Collected data:
------------------------------

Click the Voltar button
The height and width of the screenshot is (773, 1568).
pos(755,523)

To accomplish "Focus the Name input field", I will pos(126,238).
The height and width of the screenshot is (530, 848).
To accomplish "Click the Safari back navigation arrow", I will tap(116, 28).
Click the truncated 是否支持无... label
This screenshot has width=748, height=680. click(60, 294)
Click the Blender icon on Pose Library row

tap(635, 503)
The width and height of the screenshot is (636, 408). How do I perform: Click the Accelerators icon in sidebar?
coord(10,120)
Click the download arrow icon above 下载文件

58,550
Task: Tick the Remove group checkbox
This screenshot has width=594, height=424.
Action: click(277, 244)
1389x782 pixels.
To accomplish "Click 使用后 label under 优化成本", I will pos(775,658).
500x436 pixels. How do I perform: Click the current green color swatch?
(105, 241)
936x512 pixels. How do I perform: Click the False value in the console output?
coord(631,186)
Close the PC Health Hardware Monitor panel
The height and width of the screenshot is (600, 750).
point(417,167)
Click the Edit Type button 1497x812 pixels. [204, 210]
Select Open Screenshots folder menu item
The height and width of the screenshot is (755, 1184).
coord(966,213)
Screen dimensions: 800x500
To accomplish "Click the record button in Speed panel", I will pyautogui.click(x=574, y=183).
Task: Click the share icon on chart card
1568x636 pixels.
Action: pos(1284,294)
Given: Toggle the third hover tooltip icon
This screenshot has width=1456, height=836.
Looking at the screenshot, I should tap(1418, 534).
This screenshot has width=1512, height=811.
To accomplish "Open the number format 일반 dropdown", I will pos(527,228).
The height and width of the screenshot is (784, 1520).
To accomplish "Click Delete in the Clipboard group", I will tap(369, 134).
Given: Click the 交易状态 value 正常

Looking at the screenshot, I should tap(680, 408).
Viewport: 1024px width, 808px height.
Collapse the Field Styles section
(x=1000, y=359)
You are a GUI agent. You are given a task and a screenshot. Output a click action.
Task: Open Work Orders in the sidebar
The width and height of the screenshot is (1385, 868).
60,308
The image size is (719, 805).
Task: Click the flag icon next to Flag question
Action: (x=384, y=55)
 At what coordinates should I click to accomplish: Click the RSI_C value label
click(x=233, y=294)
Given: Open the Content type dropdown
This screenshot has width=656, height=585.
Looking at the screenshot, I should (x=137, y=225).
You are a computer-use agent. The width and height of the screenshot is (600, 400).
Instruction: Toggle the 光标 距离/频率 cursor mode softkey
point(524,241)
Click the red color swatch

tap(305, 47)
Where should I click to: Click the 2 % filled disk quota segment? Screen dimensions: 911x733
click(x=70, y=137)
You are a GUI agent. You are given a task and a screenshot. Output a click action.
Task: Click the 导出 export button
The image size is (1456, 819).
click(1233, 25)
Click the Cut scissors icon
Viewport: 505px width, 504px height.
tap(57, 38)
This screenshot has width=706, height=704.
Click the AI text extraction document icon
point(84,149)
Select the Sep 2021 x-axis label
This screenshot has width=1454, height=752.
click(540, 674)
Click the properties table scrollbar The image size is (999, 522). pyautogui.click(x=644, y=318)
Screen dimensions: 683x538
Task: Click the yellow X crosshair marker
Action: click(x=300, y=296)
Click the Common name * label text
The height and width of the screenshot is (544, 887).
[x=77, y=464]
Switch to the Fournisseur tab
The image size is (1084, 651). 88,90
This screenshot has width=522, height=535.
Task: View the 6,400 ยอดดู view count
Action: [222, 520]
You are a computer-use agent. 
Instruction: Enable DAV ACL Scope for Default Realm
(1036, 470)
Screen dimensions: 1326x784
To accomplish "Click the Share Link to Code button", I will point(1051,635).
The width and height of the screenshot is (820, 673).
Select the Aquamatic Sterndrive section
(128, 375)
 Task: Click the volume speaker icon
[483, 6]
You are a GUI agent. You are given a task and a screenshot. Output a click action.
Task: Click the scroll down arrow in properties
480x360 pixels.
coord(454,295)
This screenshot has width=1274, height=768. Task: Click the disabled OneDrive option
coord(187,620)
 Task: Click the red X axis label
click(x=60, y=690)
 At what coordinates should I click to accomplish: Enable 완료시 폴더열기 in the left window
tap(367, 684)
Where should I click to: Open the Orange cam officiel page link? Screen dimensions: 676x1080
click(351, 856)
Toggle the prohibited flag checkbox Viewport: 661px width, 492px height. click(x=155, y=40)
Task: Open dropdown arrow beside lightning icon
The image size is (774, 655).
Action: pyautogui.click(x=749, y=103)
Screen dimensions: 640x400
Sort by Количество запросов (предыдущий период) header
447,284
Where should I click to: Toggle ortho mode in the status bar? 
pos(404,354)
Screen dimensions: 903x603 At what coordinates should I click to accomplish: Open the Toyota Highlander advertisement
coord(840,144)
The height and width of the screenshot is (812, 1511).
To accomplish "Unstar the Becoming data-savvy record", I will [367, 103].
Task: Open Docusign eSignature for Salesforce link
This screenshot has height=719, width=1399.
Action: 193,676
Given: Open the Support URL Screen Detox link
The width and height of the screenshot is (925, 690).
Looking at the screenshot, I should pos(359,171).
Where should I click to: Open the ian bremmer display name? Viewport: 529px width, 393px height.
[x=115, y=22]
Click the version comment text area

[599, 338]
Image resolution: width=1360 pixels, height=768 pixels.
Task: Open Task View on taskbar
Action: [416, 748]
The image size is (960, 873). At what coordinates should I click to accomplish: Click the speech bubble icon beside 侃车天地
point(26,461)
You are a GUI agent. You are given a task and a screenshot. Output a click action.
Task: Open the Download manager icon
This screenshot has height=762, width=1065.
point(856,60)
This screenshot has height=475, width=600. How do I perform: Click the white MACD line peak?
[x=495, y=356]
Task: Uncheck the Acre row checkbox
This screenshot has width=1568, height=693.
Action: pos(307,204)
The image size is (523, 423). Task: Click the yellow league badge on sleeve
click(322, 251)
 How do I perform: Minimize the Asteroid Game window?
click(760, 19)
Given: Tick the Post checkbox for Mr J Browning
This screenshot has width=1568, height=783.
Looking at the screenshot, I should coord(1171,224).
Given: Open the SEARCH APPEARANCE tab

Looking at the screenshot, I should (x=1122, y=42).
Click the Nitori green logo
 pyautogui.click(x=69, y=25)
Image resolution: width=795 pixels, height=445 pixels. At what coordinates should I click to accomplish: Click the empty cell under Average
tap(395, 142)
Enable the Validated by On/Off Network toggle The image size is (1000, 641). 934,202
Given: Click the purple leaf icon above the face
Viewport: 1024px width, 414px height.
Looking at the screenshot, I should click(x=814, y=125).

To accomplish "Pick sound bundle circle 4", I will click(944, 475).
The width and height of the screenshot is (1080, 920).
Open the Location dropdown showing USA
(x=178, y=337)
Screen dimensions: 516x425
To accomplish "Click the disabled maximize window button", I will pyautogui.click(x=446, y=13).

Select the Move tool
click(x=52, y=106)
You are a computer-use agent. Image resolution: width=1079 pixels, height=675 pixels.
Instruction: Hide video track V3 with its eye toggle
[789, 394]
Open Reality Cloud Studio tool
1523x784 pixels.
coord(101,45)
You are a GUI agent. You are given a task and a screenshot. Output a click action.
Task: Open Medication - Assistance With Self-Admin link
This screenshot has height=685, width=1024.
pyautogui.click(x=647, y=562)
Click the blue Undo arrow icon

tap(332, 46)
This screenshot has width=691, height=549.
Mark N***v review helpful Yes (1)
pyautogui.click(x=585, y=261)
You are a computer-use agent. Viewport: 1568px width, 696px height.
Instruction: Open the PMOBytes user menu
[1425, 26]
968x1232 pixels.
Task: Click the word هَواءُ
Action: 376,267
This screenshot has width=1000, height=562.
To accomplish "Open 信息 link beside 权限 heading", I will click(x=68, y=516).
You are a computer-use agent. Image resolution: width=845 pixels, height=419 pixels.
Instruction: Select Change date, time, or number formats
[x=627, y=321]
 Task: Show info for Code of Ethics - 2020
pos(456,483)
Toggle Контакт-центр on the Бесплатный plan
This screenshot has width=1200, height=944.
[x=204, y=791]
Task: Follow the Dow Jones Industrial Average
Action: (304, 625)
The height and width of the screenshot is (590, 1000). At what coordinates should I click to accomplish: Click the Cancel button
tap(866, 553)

------------------------------

Render the lines of the records between the line containing "1389x782 pixels." and the line containing "I will pos(527,228).", inclusive, as a numbered list that omits any blank lines.

> Solution to this problem:
1. 1389x782 pixels.
2. To accomplish "Click 使用后 label under 优化成本", I will pos(775,658).
3. 500x436 pixels. How do I perform: Click the current green color swatch?
4. (105, 241)
5. 936x512 pixels. How do I perform: Click the False value in the console output?
6. coord(631,186)
7. Close the PC Health Hardware Monitor panel
8. The height and width of the screenshot is (600, 750).
9. point(417,167)
10. Click the Edit Type button 1497x812 pixels. [204, 210]
11. Select Open Screenshots folder menu item
12. The height and width of the screenshot is (755, 1184).
13. coord(966,213)
14. Screen dimensions: 800x500
15. To accomplish "Click the record button in Speed panel", I will pyautogui.click(x=574, y=183).
16. Task: Click the share icon on chart card
17. 1568x636 pixels.
18. Action: pos(1284,294)
19. Given: Toggle the third hover tooltip icon
20. This screenshot has width=1456, height=836.
21. Looking at the screenshot, I should tap(1418, 534).
22. This screenshot has width=1512, height=811.
23. To accomplish "Open the number format 일반 dropdown", I will pos(527,228).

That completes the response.